1. CSA Shares and Markets
CSA (community supported agriculture) shares are pre-measured quantities of local food that you purchase directly from a farm – no middleman driving up prices here! In Michigan, we are blessed to have the second most diverse agricultural economy in the country, second only to California. That means we have a lot of farms growing a lot of food, and a lot of that food becomes abundantly cheap during the peak of the growing season! All CSA programs work a little differently; most however, include a monthly payment for a weekly or bi-weekly pickup from the farm or a more accessible location. Using a CSA not only puts your money directly back into your region’s pockets, but provides you with the freshest produce throughout the entire season (or the entire year – lots of farms in Michigan have year-long CSA programs).
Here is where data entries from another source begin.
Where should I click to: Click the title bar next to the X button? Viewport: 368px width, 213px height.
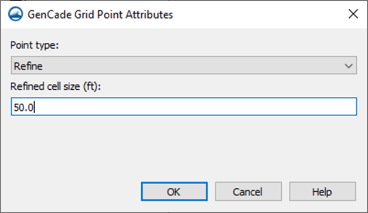258,14

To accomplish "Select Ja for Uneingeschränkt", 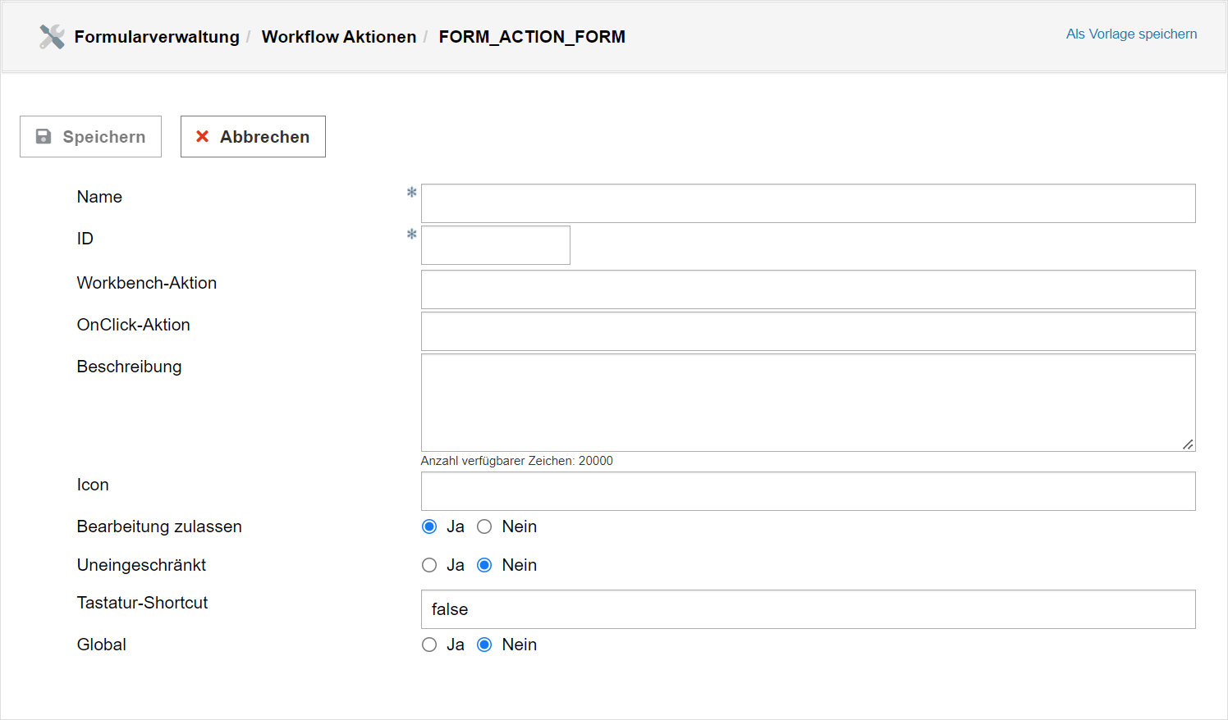I will (429, 565).
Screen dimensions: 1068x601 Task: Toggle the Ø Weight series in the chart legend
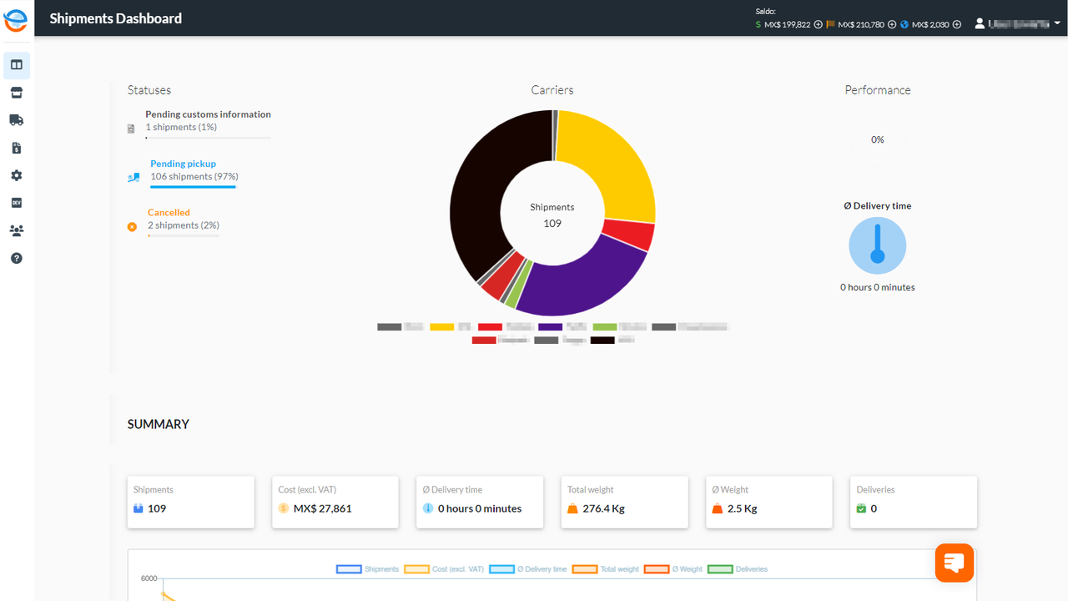coord(674,568)
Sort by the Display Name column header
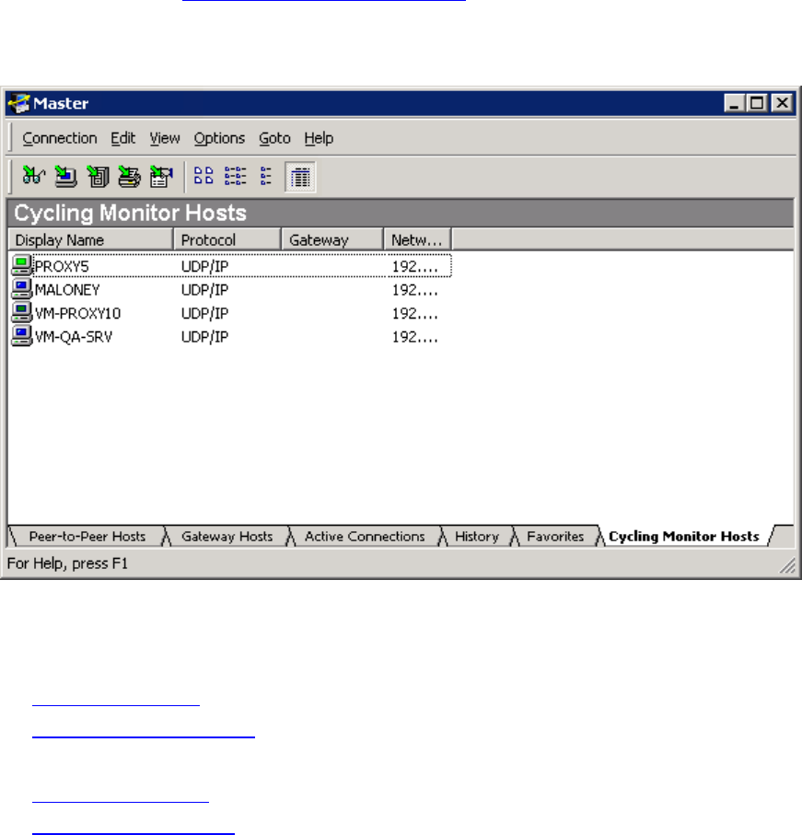This screenshot has height=835, width=802. tap(90, 240)
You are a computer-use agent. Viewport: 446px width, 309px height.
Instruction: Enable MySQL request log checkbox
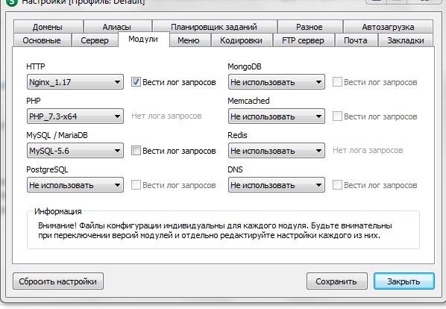[136, 151]
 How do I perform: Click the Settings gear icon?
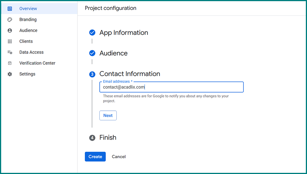pos(10,74)
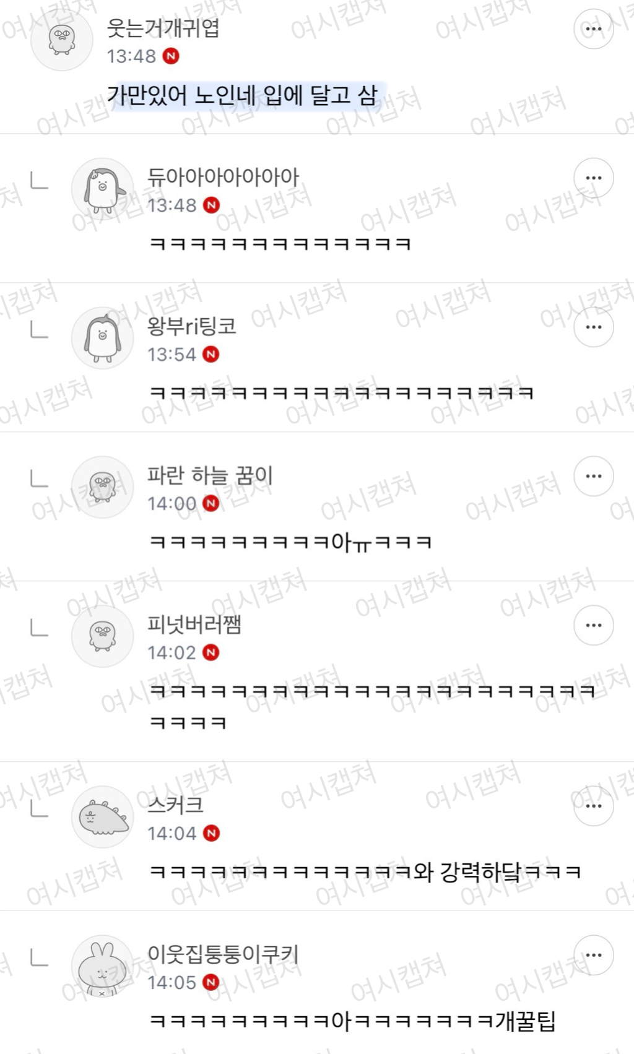View 왕부ri팅코 penguin avatar
The height and width of the screenshot is (1054, 634).
click(x=103, y=338)
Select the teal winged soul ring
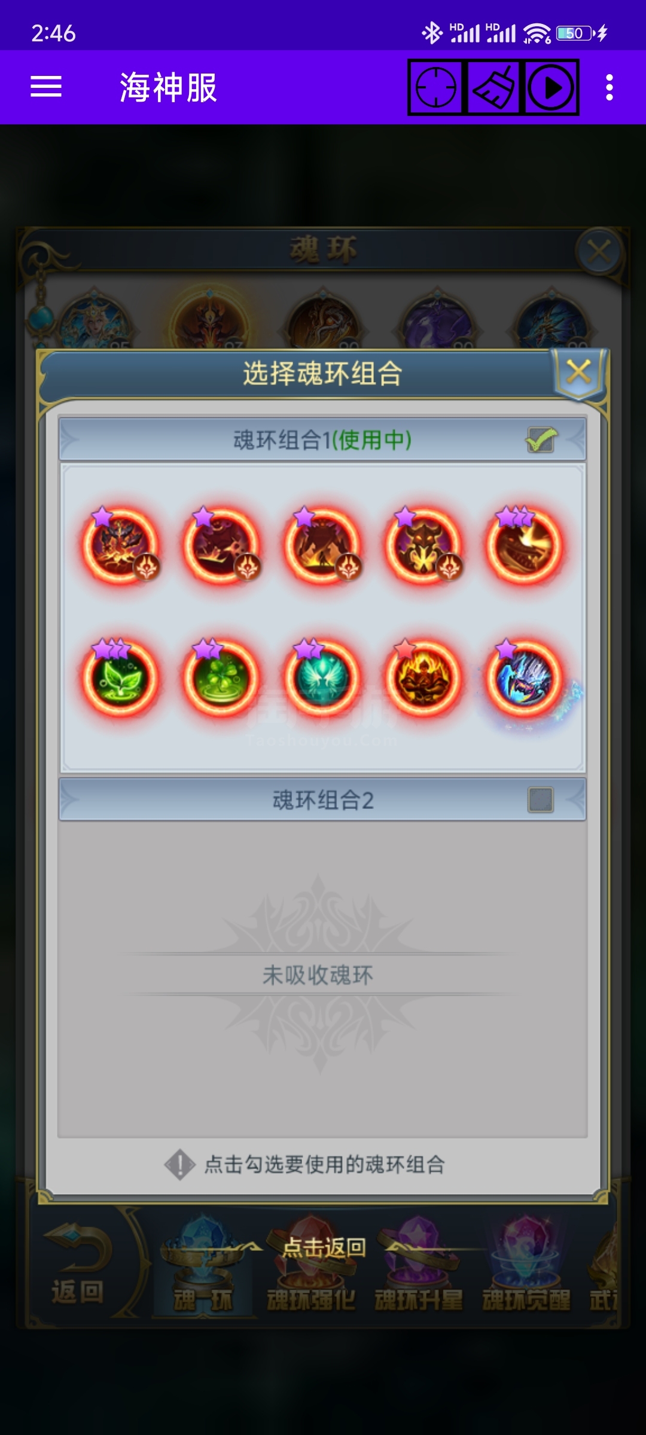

If a CSA seems like a big commitment, hit up your local farmers’ markets for produce instead of the big stores – it’s always cheaper from the farmer and it’s always healthier when it’s fresher, as well. A lot of times farmers will allow you to pre-order bulk produce as it’s coming into peak ripeness as well, which saves you tons of money! Say hello to flats of tomatoes, full bushels of potatoes, and crates of onions to last you months at a time (or for a quick canning project).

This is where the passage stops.